“This is much more than eating food,” says Linda James, nutrition and dietetics, who teaches the Food in the World Inquiry class.
She’s paired with Dr. Joan Kopperud, English, who is engaging the class to write about their experiences under the theme of Food as Identity, Conflict and Culture.
The 22 students in the paired inquiry and writing classes started bonding in their freshman Orientation club. Their Hands for Change project was working at a food pantry. Now, they’ve become a cohesive group who is exploring firsthand how to become “responsibly engaged in the world.”
The students recently harvested and cleaned pumpkins, saving the seeds for planting next year. They then baked pumpkin bread, which they shared with the residents of a Moorhead assisted living center, where they spent time visiting with the residents while decorating pumpkins.
Their inquiry class examines global hunger issues, while the writing section helps them explore issues related to food choices, and how these choices affect health, sustainability and the environment.
“We’re connecting issues like biodiversity, locally grown foods, weight control and making good food choices,” says Kopperud. “We visited a local organic farm, interviewed the farmer, helped harvest and then wrote about it.”

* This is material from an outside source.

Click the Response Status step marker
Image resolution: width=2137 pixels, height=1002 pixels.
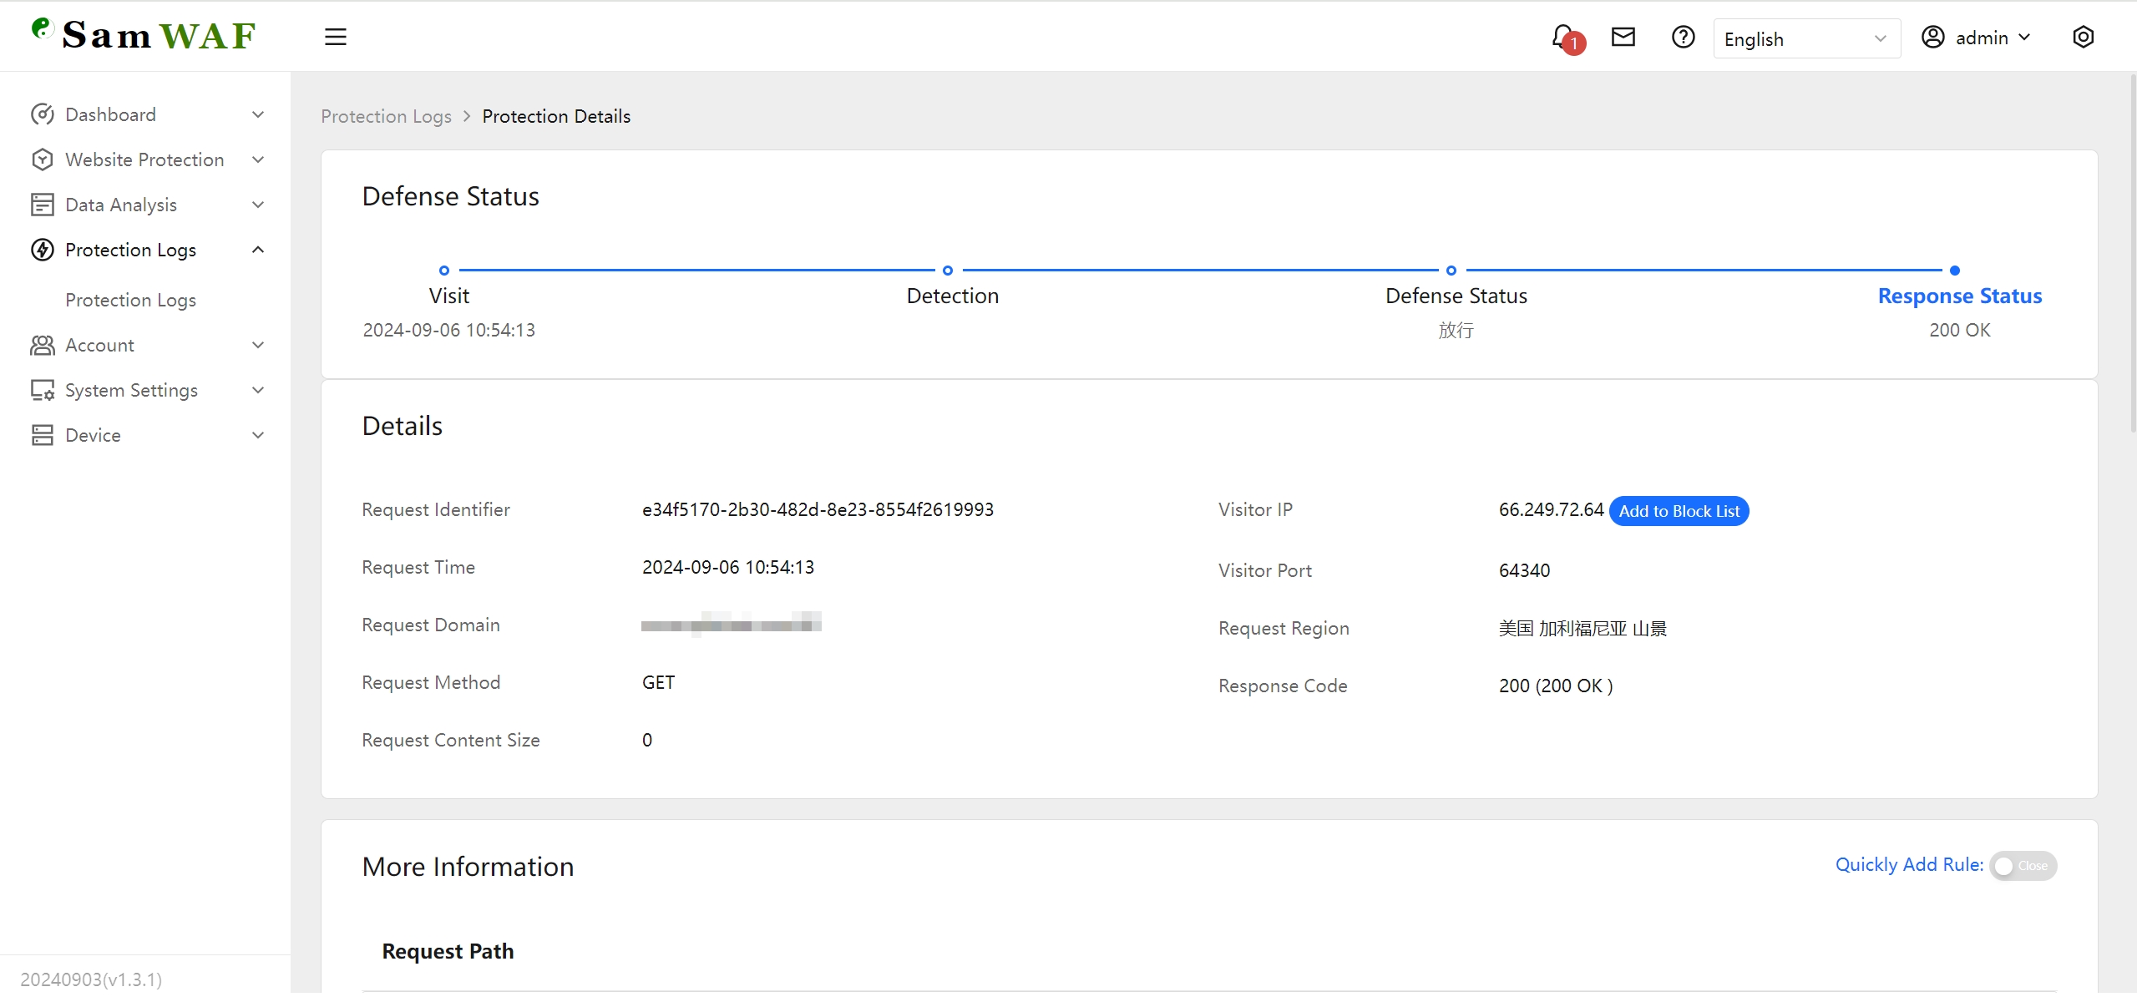click(1954, 271)
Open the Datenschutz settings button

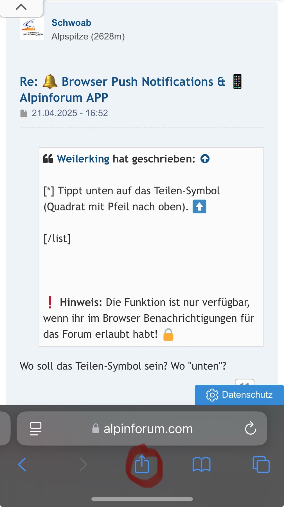[239, 395]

For most of the students, it was the first time they had experienced the effort involved in how food moves from farm to table, James says.
“The class saw there is a culture to producing food, and that buying local does make a difference in terms of quality, freshness and keeping people employed in the local community,” says James.

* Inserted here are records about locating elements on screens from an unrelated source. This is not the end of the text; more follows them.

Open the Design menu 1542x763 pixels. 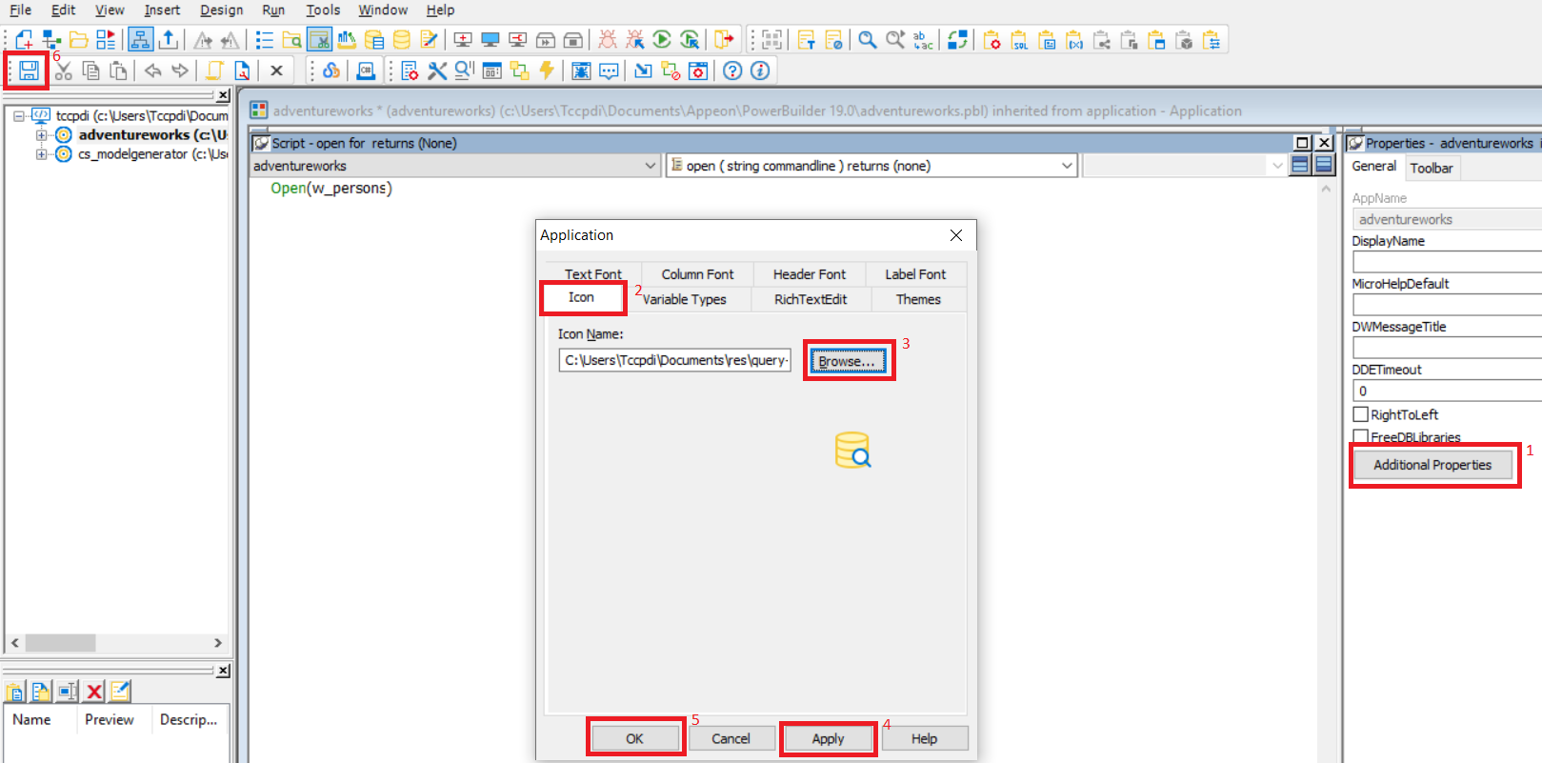point(221,10)
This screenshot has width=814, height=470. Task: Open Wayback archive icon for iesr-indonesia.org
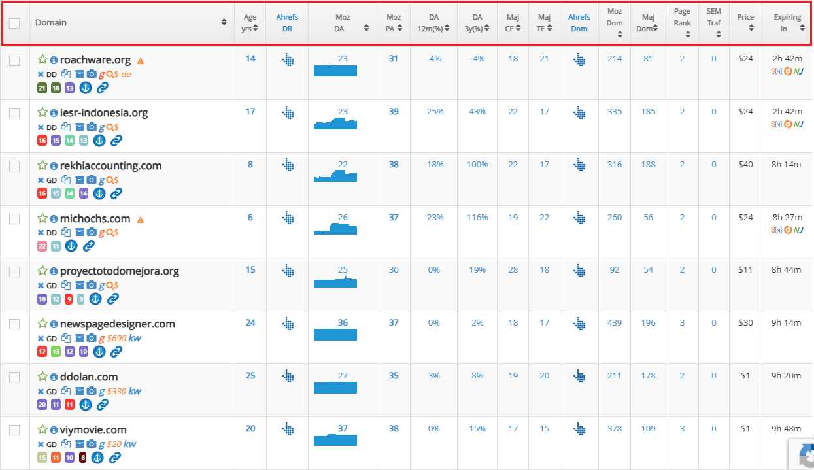(x=80, y=127)
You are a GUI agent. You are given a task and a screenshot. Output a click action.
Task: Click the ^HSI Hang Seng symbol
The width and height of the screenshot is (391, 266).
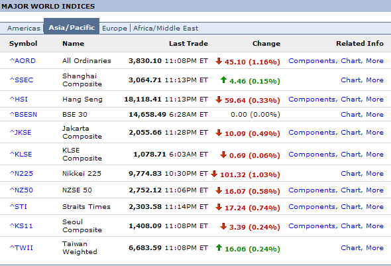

James and Kopperud think their class fits well with Concordia’s goals for Orientation, service-learning and the overarching academic theme of BREW (Becoming Responsibly Engaged in the World).
“Now that I’m in this class, I have new thoughts about BREW,” says Courtney Leier ’15, Fargo, N.D. “It’s not just an expression. I can see that it encourages holistic learning. I’m grateful for the opportunity to put BREW into action.”